Westjet spent 5 years trying to establish a hub and spoke model to feed international wide body expansion, but when people stop flying, and business travellers start meeting on Zoom those 787s just flush dolla bills down the toilet. Now they are retreating to the west to regroup in the face of staffing issues. Westjet was a low cost model and has been trying to dip their toe in the business market. Air Canada is a traditional legacy carrier and dipped their toe in the low cost market with Rouge.
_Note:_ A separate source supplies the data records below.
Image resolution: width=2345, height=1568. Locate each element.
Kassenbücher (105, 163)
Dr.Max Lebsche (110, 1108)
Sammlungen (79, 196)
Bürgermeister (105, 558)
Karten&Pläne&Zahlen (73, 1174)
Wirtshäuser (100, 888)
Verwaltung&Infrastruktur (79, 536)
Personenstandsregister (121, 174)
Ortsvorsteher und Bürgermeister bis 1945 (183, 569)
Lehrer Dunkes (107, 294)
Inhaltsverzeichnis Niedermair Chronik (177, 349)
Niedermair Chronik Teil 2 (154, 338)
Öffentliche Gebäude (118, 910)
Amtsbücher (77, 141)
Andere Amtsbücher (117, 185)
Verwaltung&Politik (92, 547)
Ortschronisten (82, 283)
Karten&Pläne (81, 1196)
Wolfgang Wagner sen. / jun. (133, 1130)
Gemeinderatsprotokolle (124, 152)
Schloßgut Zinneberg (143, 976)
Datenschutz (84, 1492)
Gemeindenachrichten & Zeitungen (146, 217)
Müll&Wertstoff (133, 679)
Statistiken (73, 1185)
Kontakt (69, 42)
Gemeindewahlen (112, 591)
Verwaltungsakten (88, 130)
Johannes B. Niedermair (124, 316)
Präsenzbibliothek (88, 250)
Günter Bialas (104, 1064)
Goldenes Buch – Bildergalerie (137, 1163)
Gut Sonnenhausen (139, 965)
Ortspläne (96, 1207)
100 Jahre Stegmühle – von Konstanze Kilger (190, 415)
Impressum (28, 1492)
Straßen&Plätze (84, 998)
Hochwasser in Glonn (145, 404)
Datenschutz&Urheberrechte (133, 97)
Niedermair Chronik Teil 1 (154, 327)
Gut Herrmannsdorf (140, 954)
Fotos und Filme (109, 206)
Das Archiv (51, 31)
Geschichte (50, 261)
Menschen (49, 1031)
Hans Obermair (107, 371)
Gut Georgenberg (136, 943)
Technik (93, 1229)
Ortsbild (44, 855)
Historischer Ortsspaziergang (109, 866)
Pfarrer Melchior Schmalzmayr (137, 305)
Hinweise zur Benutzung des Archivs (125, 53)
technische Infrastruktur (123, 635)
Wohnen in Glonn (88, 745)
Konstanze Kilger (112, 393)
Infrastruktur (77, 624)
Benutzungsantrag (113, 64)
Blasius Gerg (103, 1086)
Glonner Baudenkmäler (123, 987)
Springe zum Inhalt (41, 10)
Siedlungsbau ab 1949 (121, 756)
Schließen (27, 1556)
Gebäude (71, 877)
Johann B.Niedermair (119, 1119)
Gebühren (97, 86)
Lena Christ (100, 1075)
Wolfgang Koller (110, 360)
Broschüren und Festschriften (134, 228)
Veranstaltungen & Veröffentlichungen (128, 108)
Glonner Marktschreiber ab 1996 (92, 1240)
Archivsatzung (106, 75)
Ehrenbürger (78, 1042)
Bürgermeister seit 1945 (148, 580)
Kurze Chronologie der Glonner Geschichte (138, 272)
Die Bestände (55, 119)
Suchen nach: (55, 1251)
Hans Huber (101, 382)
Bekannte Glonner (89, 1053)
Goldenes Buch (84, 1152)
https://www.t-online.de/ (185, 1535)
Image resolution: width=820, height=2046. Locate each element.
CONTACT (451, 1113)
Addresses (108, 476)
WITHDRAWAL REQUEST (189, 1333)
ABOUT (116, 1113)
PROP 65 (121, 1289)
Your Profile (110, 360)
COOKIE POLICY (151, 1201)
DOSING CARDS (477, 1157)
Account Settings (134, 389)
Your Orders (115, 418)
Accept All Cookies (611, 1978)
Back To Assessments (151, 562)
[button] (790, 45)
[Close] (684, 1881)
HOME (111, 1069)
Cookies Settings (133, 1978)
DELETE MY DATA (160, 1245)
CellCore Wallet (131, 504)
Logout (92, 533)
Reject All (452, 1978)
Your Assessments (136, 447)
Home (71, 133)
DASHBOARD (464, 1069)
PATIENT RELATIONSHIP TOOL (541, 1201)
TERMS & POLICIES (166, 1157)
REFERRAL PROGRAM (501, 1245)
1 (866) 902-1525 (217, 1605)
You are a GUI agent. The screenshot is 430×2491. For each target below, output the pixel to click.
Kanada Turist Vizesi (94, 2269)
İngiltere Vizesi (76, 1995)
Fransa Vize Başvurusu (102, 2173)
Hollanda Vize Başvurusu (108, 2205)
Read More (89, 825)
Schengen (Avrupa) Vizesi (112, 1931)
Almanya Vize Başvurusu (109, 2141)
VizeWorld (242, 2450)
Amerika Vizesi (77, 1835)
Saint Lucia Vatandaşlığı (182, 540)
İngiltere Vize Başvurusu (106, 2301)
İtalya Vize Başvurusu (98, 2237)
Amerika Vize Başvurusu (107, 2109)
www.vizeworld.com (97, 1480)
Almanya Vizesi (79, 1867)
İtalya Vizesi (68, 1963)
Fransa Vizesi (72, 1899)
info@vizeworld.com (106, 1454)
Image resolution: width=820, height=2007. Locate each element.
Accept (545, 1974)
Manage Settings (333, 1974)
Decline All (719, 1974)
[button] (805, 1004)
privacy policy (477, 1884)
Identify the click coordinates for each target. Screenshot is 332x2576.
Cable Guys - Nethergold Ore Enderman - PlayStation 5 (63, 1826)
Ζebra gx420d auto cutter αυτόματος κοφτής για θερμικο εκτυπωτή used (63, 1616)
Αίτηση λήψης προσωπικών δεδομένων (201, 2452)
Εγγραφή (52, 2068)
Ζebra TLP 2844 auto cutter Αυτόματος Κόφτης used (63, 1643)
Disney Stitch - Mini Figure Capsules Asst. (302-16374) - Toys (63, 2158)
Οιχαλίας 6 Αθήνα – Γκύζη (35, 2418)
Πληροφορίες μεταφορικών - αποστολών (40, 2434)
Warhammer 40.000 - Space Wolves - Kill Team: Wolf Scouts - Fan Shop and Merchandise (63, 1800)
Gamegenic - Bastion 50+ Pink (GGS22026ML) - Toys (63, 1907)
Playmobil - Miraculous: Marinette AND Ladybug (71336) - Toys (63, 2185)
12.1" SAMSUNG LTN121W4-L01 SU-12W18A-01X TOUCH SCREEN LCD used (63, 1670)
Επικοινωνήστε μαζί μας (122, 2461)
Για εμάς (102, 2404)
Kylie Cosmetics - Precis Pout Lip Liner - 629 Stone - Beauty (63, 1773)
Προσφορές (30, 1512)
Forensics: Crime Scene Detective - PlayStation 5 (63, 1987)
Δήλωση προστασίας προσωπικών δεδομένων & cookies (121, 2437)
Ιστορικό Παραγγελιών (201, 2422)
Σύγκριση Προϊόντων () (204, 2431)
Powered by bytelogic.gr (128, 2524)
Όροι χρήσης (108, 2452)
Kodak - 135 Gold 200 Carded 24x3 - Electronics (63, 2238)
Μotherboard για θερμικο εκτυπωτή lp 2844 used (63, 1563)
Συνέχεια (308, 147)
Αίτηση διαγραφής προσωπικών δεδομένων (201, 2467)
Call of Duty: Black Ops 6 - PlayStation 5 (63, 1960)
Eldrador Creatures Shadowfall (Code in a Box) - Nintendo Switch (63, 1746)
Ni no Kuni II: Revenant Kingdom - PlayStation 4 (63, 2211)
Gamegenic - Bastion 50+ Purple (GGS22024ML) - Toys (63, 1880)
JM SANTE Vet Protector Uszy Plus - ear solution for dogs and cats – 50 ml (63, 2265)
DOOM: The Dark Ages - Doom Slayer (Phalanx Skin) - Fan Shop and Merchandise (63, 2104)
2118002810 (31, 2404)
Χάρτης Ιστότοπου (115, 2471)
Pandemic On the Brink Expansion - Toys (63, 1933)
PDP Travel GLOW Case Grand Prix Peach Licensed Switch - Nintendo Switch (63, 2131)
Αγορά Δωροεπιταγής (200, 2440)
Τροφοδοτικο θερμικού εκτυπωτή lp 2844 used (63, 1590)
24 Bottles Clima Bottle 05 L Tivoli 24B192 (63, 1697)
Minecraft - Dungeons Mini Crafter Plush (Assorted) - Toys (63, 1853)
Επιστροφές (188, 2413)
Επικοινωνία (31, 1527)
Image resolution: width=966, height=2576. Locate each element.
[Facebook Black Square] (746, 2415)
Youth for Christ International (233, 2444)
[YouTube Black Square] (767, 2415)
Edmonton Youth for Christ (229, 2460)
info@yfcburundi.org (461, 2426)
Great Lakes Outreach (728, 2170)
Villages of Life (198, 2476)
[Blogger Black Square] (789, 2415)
The pandemic caused Westjet to retreat and pause 787 expansion, and it caused Air Canada to park their low cost arm.

It's all crazy when you think about it, all of these hotshot CEOs and upstart airlines come in guns a blazing with their busines plans, yet they are all just trying to capture a fickle market of traveller's. Millions of Canadians would sit on a milk crate for 8 hours to Rome is it meant they saved 5 bucks on their fare. Yet the Canadian government uses airports like their personal ATMs and NAV CANADA continues to charge crazy fees.

That was all pretty rambly, all that being said, everyone is looking singularity for someone to blame for the current state of the Air Travel industry, when you can pretty much blame everyone, top to bottom. Government to Airlines to contractors. The next 10 years are going to be very interesting
International overseas travel is really lucrative for airlines. That’s why Air Canada tries to really market international flights to Americans with stopovers to Toronto or Montreal on their way to Europe. Thats what makes them a lot money, not flying someone from Calgary to Vancouver or Toronto. Business class is the other way airlines make a ton of money, that can apply to any flight, but especially overseas flights.

I agree with your post, lots of people these days think it should cost a few hundred bucks to fly. I personally think airlines will be changing their model - increasing prices to account for fuel and the inevitable pay raises for staff in order to bring more stability to their airline. Right now, they can’t attract and keep front line staff. Hard to change that with cheap tickets.

Last edited by Johnny199r; 07-22-2022 at 12:18 PM.